(Beginning of Provided data)
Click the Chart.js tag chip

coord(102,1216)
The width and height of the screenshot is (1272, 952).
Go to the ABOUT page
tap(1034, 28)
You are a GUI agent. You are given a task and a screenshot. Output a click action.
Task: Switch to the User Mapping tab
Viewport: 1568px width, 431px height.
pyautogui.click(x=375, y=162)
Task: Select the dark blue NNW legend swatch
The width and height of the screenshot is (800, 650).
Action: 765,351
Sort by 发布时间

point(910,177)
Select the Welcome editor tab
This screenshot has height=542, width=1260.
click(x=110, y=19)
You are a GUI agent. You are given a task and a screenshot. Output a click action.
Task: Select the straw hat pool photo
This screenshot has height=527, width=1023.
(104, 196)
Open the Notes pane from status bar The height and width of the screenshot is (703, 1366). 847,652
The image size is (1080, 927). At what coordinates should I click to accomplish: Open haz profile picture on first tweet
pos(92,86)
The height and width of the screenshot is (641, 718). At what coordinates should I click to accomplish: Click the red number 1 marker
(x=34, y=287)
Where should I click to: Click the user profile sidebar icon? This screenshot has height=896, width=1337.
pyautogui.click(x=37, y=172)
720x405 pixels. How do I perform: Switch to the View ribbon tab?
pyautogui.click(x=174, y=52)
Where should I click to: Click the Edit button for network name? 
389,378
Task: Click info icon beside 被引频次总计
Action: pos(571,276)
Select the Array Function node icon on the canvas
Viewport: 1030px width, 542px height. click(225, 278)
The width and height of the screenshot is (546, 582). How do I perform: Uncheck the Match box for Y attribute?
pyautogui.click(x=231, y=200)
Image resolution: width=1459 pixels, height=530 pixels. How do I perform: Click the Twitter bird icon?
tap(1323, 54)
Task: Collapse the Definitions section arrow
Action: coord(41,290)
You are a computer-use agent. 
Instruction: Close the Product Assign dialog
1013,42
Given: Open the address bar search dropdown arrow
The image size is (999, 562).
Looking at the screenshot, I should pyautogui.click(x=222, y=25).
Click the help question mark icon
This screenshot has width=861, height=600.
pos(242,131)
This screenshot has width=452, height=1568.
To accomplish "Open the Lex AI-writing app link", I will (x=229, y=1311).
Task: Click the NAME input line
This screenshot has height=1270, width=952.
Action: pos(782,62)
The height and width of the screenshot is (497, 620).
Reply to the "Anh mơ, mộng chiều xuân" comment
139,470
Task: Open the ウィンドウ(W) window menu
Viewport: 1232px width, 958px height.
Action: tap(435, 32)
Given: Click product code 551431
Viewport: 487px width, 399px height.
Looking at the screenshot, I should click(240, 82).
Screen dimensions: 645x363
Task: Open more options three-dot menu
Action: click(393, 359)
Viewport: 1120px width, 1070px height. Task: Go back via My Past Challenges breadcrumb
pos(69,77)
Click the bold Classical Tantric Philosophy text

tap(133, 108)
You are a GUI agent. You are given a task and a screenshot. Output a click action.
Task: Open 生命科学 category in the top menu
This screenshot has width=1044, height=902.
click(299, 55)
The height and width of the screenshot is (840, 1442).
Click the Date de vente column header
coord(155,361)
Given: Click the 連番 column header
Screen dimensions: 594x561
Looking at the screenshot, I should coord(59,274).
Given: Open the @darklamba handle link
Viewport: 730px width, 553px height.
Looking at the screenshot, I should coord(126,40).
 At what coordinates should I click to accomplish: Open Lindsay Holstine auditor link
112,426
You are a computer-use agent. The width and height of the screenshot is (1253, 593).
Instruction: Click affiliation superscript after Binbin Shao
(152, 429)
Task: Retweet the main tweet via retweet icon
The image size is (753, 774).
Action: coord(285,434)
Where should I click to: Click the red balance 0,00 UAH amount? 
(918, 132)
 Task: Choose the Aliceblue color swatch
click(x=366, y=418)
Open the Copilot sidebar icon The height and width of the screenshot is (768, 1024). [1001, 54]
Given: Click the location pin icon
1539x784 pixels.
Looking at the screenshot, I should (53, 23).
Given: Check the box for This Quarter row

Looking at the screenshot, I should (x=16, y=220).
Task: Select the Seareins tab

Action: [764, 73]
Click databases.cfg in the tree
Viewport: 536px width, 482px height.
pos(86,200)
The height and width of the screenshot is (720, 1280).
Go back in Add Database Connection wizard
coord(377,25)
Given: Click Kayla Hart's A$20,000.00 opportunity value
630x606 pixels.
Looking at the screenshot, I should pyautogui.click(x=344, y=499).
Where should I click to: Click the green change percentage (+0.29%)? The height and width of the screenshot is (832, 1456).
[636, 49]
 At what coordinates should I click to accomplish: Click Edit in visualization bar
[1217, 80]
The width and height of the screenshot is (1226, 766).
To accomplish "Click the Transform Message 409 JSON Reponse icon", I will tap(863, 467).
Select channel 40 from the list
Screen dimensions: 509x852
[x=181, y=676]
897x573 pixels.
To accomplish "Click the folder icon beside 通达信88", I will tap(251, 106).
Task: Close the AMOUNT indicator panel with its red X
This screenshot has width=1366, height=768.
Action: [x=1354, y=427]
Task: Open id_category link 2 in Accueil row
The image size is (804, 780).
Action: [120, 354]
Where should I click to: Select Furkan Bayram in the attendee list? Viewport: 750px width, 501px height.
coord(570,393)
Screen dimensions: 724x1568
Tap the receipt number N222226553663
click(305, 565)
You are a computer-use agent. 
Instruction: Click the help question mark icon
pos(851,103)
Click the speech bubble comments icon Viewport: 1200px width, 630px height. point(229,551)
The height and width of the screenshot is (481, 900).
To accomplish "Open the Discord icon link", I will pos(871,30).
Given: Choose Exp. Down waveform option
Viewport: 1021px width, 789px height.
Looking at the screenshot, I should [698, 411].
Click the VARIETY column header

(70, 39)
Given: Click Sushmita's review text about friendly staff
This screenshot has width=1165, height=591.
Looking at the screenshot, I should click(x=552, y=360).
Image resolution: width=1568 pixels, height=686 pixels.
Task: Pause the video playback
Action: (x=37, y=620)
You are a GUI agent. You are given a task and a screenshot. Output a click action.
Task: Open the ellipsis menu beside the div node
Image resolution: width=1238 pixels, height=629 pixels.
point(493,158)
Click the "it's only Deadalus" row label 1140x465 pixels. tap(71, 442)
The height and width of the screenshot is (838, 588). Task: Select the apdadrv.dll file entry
(End of Provided data)
■ Work instructions ■
Retype all the data verbatim.

■ Reply ■
Click the Chart.js tag chip

coord(102,1216)
The width and height of the screenshot is (1272, 952).
Go to the ABOUT page
tap(1034, 28)
You are a GUI agent. You are given a task and a screenshot. Output a click action.
Task: Switch to the User Mapping tab
Viewport: 1568px width, 431px height.
pyautogui.click(x=375, y=162)
Task: Select the dark blue NNW legend swatch
The width and height of the screenshot is (800, 650).
Action: 765,351
Sort by 发布时间

point(910,177)
Select the Welcome editor tab
This screenshot has height=542, width=1260.
click(x=110, y=19)
You are a GUI agent. You are given a task and a screenshot. Output a click action.
Task: Select the straw hat pool photo
This screenshot has height=527, width=1023.
(104, 196)
Open the Notes pane from status bar The height and width of the screenshot is (703, 1366). 847,652
The image size is (1080, 927). At what coordinates should I click to accomplish: Open haz profile picture on first tweet
pos(92,86)
The height and width of the screenshot is (641, 718). At what coordinates should I click to accomplish: Click the red number 1 marker
(x=34, y=287)
Where should I click to: Click the user profile sidebar icon? This screenshot has height=896, width=1337.
pyautogui.click(x=37, y=172)
720x405 pixels. How do I perform: Switch to the View ribbon tab?
pyautogui.click(x=174, y=52)
Where should I click to: Click the Edit button for network name? 
389,378
Task: Click info icon beside 被引频次总计
Action: pos(571,276)
Select the Array Function node icon on the canvas
Viewport: 1030px width, 542px height. click(225, 278)
The width and height of the screenshot is (546, 582). How do I perform: Uncheck the Match box for Y attribute?
pyautogui.click(x=231, y=200)
Image resolution: width=1459 pixels, height=530 pixels. How do I perform: Click the Twitter bird icon?
tap(1323, 54)
Task: Collapse the Definitions section arrow
Action: coord(41,290)
You are a computer-use agent. 
Instruction: Close the Product Assign dialog
1013,42
Given: Open the address bar search dropdown arrow
The image size is (999, 562).
Looking at the screenshot, I should pyautogui.click(x=222, y=25).
Click the help question mark icon
This screenshot has width=861, height=600.
pos(242,131)
This screenshot has width=452, height=1568.
To accomplish "Open the Lex AI-writing app link", I will (x=229, y=1311).
Task: Click the NAME input line
This screenshot has height=1270, width=952.
Action: pos(782,62)
The height and width of the screenshot is (497, 620).
Reply to the "Anh mơ, mộng chiều xuân" comment
139,470
Task: Open the ウィンドウ(W) window menu
Viewport: 1232px width, 958px height.
Action: tap(435, 32)
Given: Click product code 551431
Viewport: 487px width, 399px height.
Looking at the screenshot, I should click(240, 82).
Screen dimensions: 645x363
Task: Open more options three-dot menu
Action: click(393, 359)
Viewport: 1120px width, 1070px height. Task: Go back via My Past Challenges breadcrumb
pos(69,77)
Click the bold Classical Tantric Philosophy text

tap(133, 108)
You are a GUI agent. You are given a task and a screenshot. Output a click action.
Task: Open 生命科学 category in the top menu
This screenshot has width=1044, height=902.
click(299, 55)
The height and width of the screenshot is (840, 1442).
Click the Date de vente column header
coord(155,361)
Given: Click the 連番 column header
Screen dimensions: 594x561
Looking at the screenshot, I should coord(59,274).
Given: Open the @darklamba handle link
Viewport: 730px width, 553px height.
Looking at the screenshot, I should coord(126,40).
 At what coordinates should I click to accomplish: Open Lindsay Holstine auditor link
112,426
You are a computer-use agent. The width and height of the screenshot is (1253, 593).
Instruction: Click affiliation superscript after Binbin Shao
(152, 429)
Task: Retweet the main tweet via retweet icon
The image size is (753, 774).
Action: coord(285,434)
Where should I click to: Click the red balance 0,00 UAH amount? 
(918, 132)
 Task: Choose the Aliceblue color swatch
click(x=366, y=418)
Open the Copilot sidebar icon The height and width of the screenshot is (768, 1024). [1001, 54]
Given: Click the location pin icon
1539x784 pixels.
Looking at the screenshot, I should (53, 23).
Given: Check the box for This Quarter row

Looking at the screenshot, I should (x=16, y=220).
Task: Select the Seareins tab

Action: [764, 73]
Click databases.cfg in the tree
Viewport: 536px width, 482px height.
pos(86,200)
The height and width of the screenshot is (720, 1280).
Go back in Add Database Connection wizard
coord(377,25)
Given: Click Kayla Hart's A$20,000.00 opportunity value
630x606 pixels.
Looking at the screenshot, I should pyautogui.click(x=344, y=499).
Where should I click to: Click the green change percentage (+0.29%)? The height and width of the screenshot is (832, 1456).
[636, 49]
 At what coordinates should I click to accomplish: Click Edit in visualization bar
[1217, 80]
The width and height of the screenshot is (1226, 766).
To accomplish "Click the Transform Message 409 JSON Reponse icon", I will tap(863, 467).
Select channel 40 from the list
Screen dimensions: 509x852
[x=181, y=676]
897x573 pixels.
To accomplish "Click the folder icon beside 通达信88", I will tap(251, 106).
Task: Close the AMOUNT indicator panel with its red X
This screenshot has width=1366, height=768.
Action: [x=1354, y=427]
Task: Open id_category link 2 in Accueil row
The image size is (804, 780).
Action: [120, 354]
Where should I click to: Select Furkan Bayram in the attendee list? Viewport: 750px width, 501px height.
coord(570,393)
Screen dimensions: 724x1568
Tap the receipt number N222226553663
click(305, 565)
You are a computer-use agent. 
Instruction: Click the help question mark icon
pos(851,103)
Click the speech bubble comments icon Viewport: 1200px width, 630px height. point(229,551)
The height and width of the screenshot is (481, 900).
To accomplish "Open the Discord icon link", I will pos(871,30).
Given: Choose Exp. Down waveform option
Viewport: 1021px width, 789px height.
Looking at the screenshot, I should [698, 411].
Click the VARIETY column header

(70, 39)
Given: Click Sushmita's review text about friendly staff
This screenshot has width=1165, height=591.
Looking at the screenshot, I should click(x=552, y=360).
Image resolution: width=1568 pixels, height=686 pixels.
Task: Pause the video playback
Action: (x=37, y=620)
You are a GUI agent. You are given a task and a screenshot. Output a click action.
Task: Open the ellipsis menu beside the div node
Image resolution: width=1238 pixels, height=629 pixels.
point(493,158)
Click the "it's only Deadalus" row label 1140x465 pixels. tap(71, 442)
The height and width of the screenshot is (838, 588). Task: Select the apdadrv.dll file entry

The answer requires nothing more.